This retrospective review evaluated articular fractures of the distal humerus without significant metaphyseal involvement or isolated capitellar injury. Twenty-one patients with articular fractures of the distal part of the humerus were identified and reviewed at an average of 40 months post-injury (range, 24-90 months). A classification scheme was developed based on the radiographs and operative findings with 5 patterns of injury noted. A type 1 fracture consisted of a single articular fragment that included the capitellum and the lateral portion of the trochlea. A Type 2 fracture was essentially a Type 1 fracture with an associated fracture of the epicondyle. A Type 3 fracture was a Type 2 fracture with an impaction of metaphyseal bone behind the capitellum in the distal and posterior aspect of the lateral column. A Type 4 fracture was a Type 3 fracture with a fracture of the posterior aspect of the trochlea. A Type 5 fracture extended to the medial epicondyle. There were two male and 19 female patients with an average age of 50 years (range, 20-74 years). All fractures were closed. Fifteen patients suffered a fall from a standing height. The 14 cases that did not involve the medial epicondyle were approached through an extensile lateral exposure and seven patients with a fracture involving the medial epicondyle were approached with an olecranon osteotomy. Articular fragments were fixed often with Herbert screws and the epicondyles were reattached with 3.5mm reconstruction plates.

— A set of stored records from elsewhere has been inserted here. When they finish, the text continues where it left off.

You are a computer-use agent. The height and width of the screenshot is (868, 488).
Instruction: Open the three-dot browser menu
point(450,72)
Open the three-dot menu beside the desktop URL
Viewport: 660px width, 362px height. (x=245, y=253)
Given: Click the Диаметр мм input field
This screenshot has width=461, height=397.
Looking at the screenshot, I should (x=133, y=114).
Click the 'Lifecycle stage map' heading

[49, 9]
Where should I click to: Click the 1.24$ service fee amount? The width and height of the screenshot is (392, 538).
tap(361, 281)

Post-operative mobilization was based on the intra-operative decision of fracture stability with 9 patients initiating range of motion the day after surgery. Twelve patients required turnbuckle splints at an average of 6 weeks post-operatively due to stiffness. At final follow up, 4 patients had no pain, 15 patients had mild pain and 2 patients had moderate pain. The average ulnohumeral motion was 96 degrees, (range, 55-140) with an average of 123 degrees (range, 100-140 degrees) of flexion and average flexion contracture of 27 degrees (range, 0-60 degrees). All patients had normal rotation of the forearm. Radiographically there were no signs of arthrosis or osteonecrosis during the follow up period. The Mayo Elbow Performance Index was excellent in 4 patients, good in 12 and fair in 5. The fair results were related to restricted motion and moderate pain. Ten patients required a second operation, 6 required a release of an elbow contracture, 2 required ulnar nerve decompression, 1 patient required hardware removal and 1 required revision fixation of the capitellar fragment.

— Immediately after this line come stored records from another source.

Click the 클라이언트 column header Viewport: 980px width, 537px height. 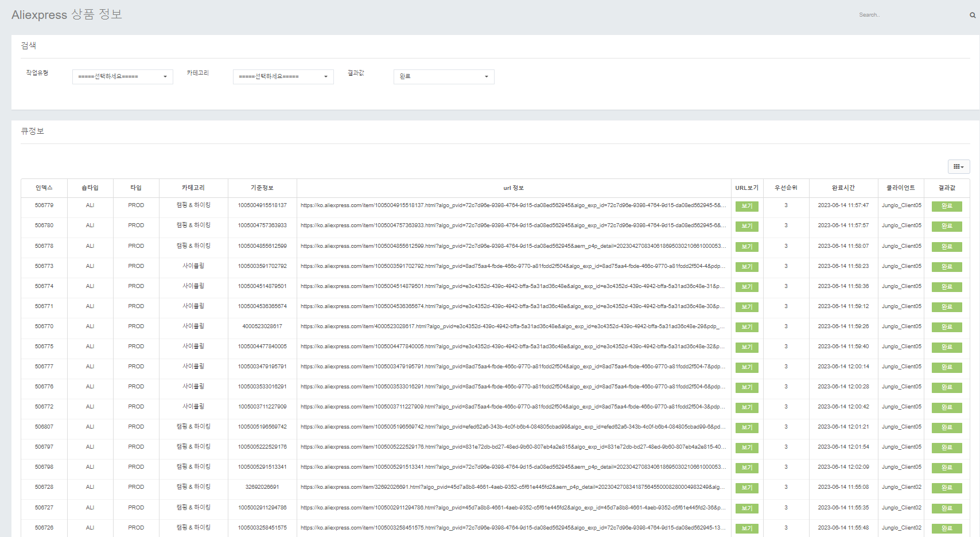(900, 188)
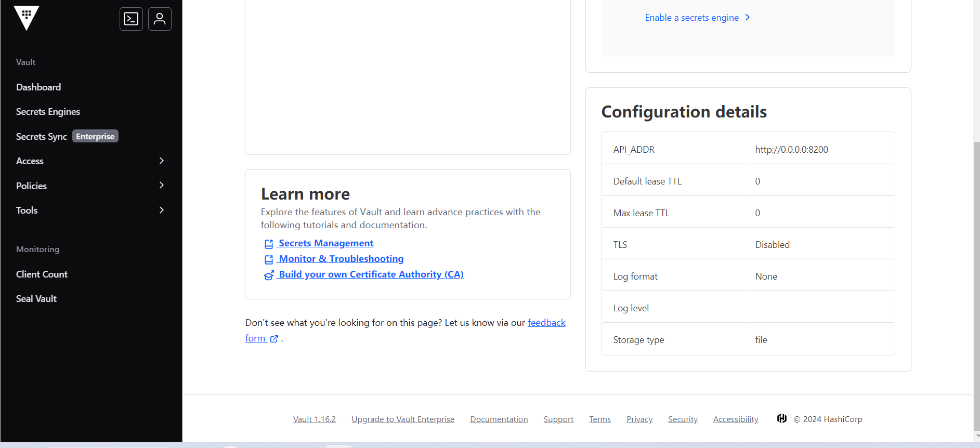Image resolution: width=980 pixels, height=448 pixels.
Task: Click the Enterprise badge beside Secrets Sync
Action: pyautogui.click(x=95, y=136)
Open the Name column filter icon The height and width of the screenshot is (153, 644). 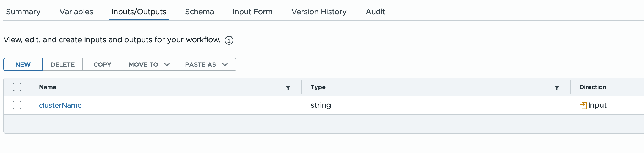(x=288, y=88)
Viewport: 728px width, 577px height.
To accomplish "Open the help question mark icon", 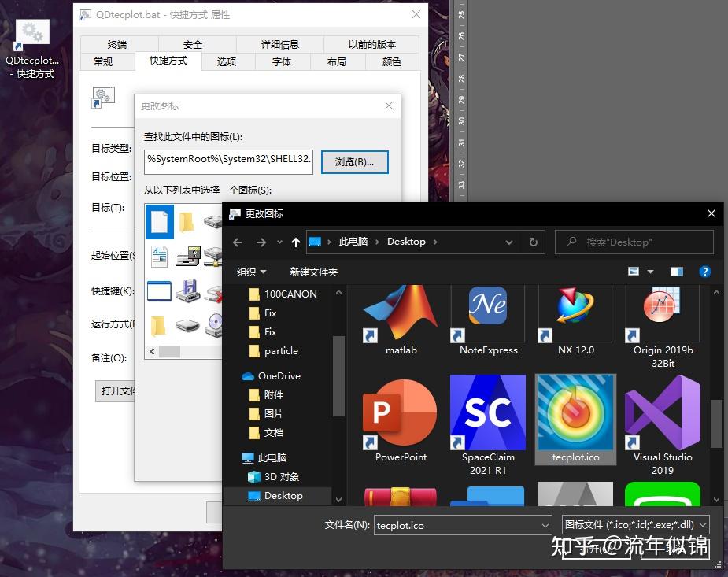I will (705, 271).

This subset of distal articular fractures of the distal humerus appears most often to be associated with low energy injuries without metaphyseal comminution. The authors note that a CT scan was often beneficial to enhance the preoperative assessment of the fracture configuration and also to direct operative exposure. In particular, medial epicondyle involvement necessitated an olecranon osteotomy. Osteonecrosis was not noted despite the loss of soft-tissue attachments to many of these very distal articular fragments. Ulnar neuropathy developed in two patients despite the fracture primarily involving the lateral aspect of the distal humerus and was approached through an extended lateral incision. The development of ulnar neuropathy was associated with increased pain and progressive loss of elbow motion. Early transposition of the ulnar nerve led to rapid resolution of the symptoms and recovery of elbow function in the 2 patients identified with this problem. The authors also caution that isolated capitellar fractures often can have extension into the trochlea and may involve a more complex distal articular humeral fracture.